Imagine a future where you can be injected with bacteria carrying designer DNA that releases cancer-fighting drugs when it finds a tumor in your body.
A team of biological engineers at MIT have taken a big step toward this future with the development of a new programming language that allows for the quick design of complex functions for DNA sequences that can be put into living cells.
These functions can include detecting or responding to specific issues, like a high temperature or a tumor.
Christopher Voigt, a biological engineering professor at MIT, explained how it works.
“You use a text-based language, just like you’re programming a computer,” said Voigt. “Then you take that text and you compile it and it turns it into a DNA sequence that you put into the cell, and the circuit runs inside the cell.”
Until now, building a biological circuit could take as long as a year, however the new program means “you just hit the button and immediately get a DNA sequence to test,” said Voigt.
Computers to cells
The language is based on the hardware description language Verilog, which has been more commonly used to design digital circuits.

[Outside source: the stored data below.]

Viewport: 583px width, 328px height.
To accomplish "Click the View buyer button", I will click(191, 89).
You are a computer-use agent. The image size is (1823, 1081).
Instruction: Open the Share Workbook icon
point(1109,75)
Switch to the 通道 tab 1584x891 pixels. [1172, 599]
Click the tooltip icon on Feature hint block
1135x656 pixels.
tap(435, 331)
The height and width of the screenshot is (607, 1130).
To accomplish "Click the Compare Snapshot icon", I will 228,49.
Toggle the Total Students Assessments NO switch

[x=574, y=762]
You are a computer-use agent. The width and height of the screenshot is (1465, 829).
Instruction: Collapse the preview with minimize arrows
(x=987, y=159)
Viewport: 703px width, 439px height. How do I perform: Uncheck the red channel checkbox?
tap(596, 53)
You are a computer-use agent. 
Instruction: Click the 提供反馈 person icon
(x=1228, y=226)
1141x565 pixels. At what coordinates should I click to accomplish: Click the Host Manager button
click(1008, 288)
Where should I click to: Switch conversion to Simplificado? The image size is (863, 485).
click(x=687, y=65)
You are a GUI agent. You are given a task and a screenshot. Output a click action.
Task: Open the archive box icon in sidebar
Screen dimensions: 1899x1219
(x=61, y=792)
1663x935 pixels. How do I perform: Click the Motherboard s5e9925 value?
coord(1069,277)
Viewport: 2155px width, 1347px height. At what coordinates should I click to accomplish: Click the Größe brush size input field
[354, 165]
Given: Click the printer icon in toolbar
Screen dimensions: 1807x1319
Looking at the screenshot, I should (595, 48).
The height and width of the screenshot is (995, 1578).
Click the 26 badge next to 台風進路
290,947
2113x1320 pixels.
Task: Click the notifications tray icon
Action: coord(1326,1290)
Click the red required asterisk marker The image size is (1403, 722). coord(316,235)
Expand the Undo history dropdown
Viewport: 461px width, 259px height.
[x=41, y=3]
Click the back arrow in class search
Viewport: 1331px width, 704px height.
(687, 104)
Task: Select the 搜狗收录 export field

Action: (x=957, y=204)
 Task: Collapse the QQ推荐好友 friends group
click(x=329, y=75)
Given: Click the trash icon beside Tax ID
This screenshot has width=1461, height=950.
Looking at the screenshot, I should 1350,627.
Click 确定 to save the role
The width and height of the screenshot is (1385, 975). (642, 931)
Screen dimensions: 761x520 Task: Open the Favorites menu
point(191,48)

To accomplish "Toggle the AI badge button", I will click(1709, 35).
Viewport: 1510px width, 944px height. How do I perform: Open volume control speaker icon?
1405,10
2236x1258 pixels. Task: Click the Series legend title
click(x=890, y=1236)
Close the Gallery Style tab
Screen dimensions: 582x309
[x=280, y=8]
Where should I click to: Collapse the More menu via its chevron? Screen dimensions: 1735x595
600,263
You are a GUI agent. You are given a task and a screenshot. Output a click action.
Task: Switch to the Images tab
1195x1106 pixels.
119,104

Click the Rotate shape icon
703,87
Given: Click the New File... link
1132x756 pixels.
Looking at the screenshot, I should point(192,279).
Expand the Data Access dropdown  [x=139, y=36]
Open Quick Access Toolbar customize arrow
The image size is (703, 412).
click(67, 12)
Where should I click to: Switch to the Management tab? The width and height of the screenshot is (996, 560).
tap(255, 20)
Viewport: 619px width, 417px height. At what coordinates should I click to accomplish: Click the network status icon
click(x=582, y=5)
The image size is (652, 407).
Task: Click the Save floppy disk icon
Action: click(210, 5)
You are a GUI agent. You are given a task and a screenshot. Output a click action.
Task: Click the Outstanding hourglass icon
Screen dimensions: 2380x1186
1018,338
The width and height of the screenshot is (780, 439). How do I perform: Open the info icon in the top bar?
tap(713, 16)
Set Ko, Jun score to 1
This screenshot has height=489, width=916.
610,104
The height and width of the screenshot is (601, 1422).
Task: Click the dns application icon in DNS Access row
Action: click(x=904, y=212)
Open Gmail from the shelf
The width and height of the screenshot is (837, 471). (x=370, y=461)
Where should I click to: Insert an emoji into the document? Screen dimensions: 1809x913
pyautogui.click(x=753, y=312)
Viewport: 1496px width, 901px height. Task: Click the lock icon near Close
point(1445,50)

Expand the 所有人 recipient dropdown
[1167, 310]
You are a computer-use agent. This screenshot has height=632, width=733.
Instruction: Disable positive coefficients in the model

To make it work for living cells, the researchers designed computing elements, such as sensors, that can be encoded into a DNA sequence.
Once the DNA sequences are embedded into a cell to form a circuit, these sensors, which are customizable, can be used to detect compounds, such as oxygen or glucose, or even light, temperature and other environmental conditions.
But perhaps more impressive is that it essentially means anyone could use it to program functions they want a living cell to carry out, and it will generate the DNA without the need for special genetic engineering knowledge.
“That’s what’s really different about this,” Voigt said. “You could be a student in high school and go onto the web-based server and type out the program you want, and it spits back the DNA sequence.”
During tests, the team programmed 60 circuits with different functions, and 45 of them worked successfully.
Currently, the language has been optimized for the E. coli bacteria, but the team is working on expanding the language for other strains of more common bacteria.